» **Stated task**
Identify every line in the data below that contains the word "This", and copy each of those lines. Case counts.

--- Start Data supplied ---

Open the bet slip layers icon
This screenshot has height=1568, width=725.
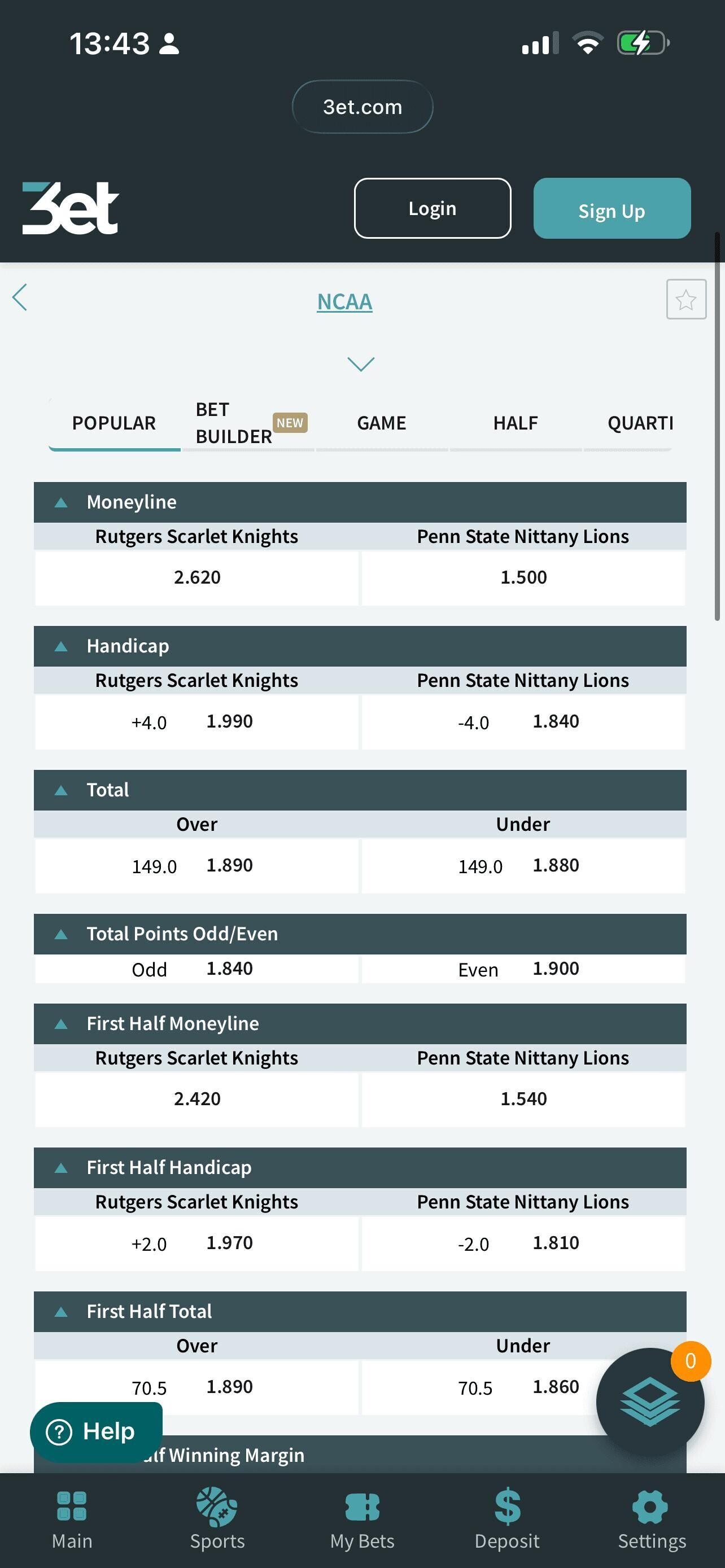(x=649, y=1401)
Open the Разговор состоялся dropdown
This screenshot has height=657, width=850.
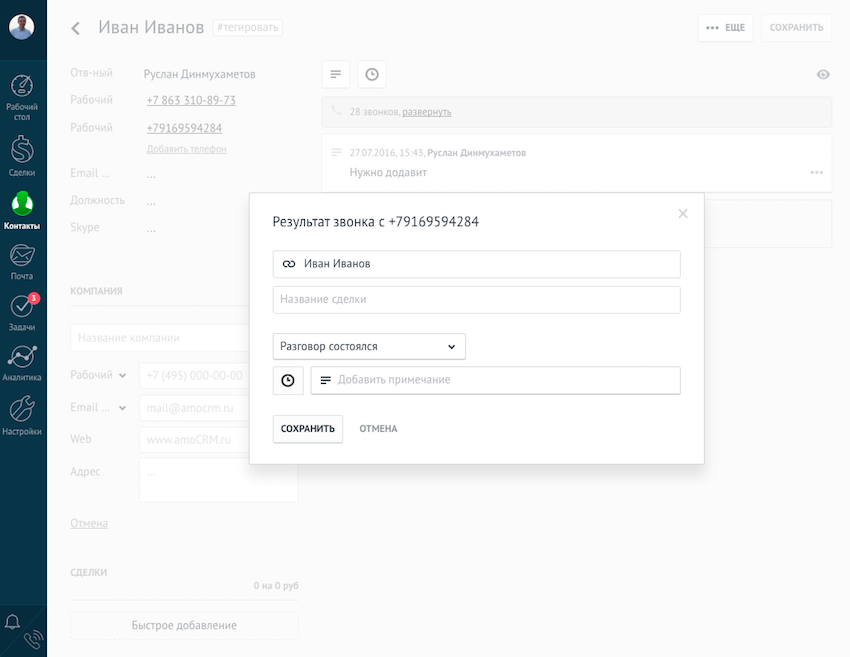tap(369, 346)
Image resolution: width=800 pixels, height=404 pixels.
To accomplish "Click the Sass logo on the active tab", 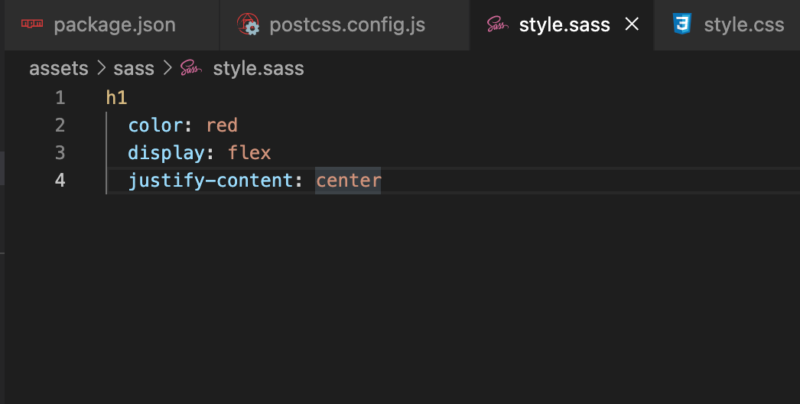I will pyautogui.click(x=497, y=24).
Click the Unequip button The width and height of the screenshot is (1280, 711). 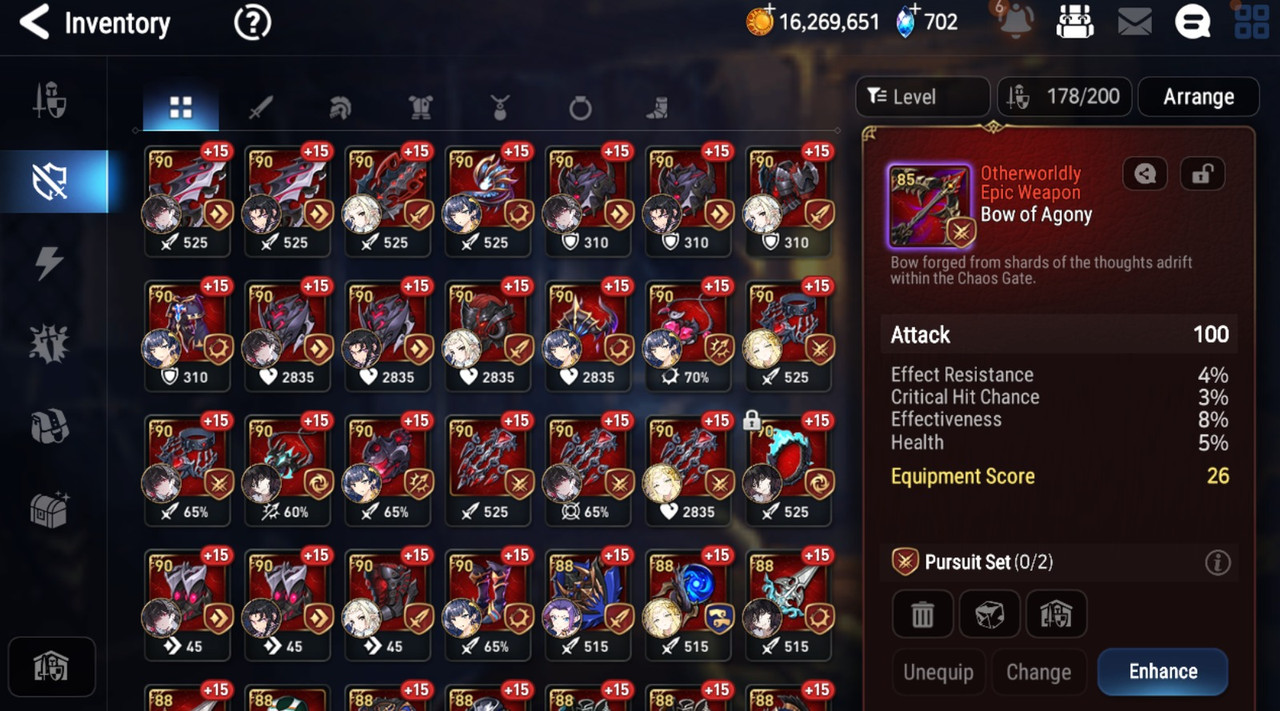(x=938, y=672)
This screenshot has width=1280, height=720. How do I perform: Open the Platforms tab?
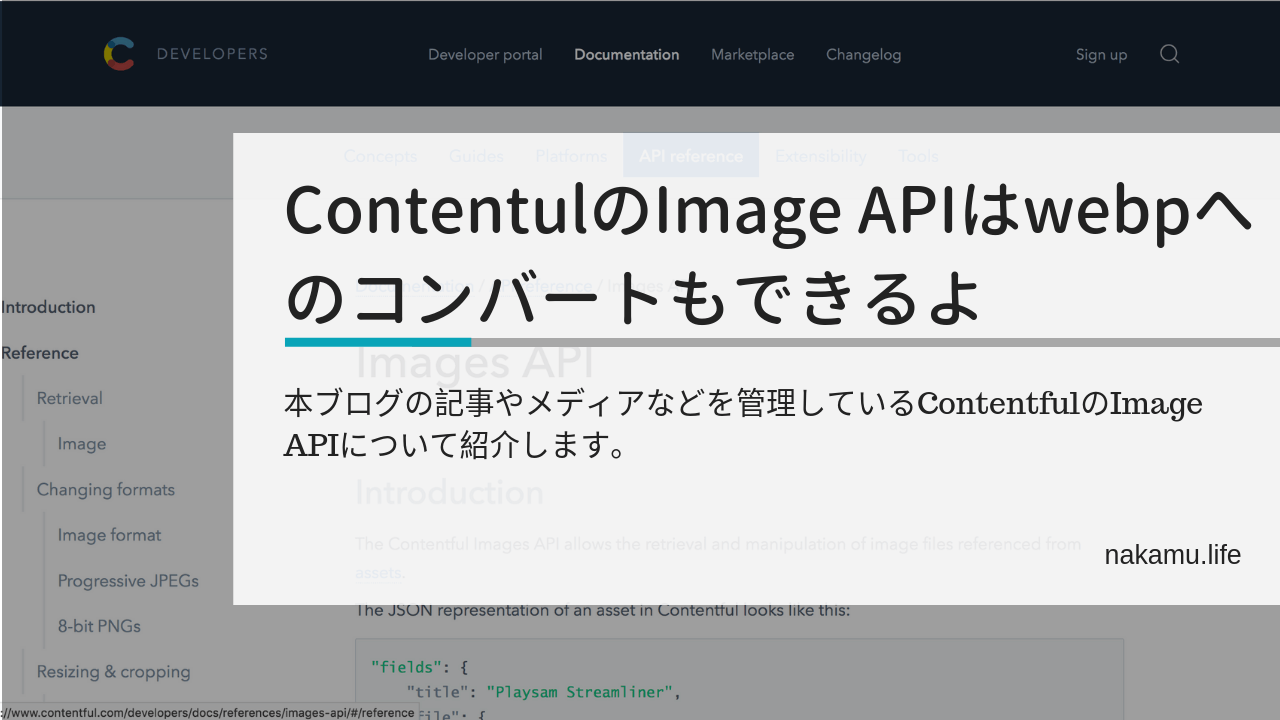pyautogui.click(x=570, y=156)
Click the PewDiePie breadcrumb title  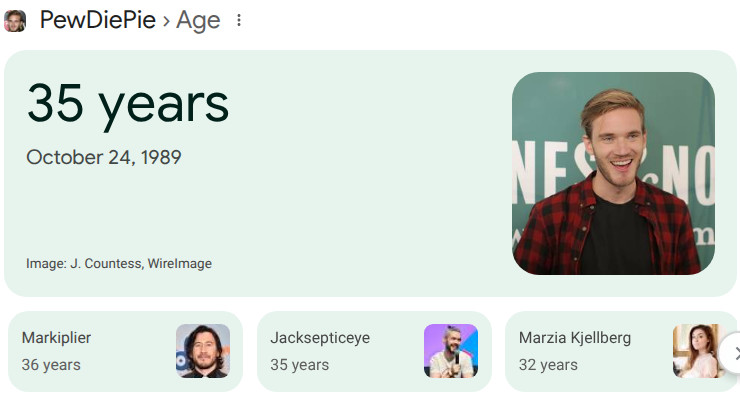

--- End Data supplied ---

» **Finished answer**
This screenshot has height=1568, width=725.
This screenshot has height=657, width=850.
This screenshot has width=1280, height=720. How do I perform: Open the Platforms tab?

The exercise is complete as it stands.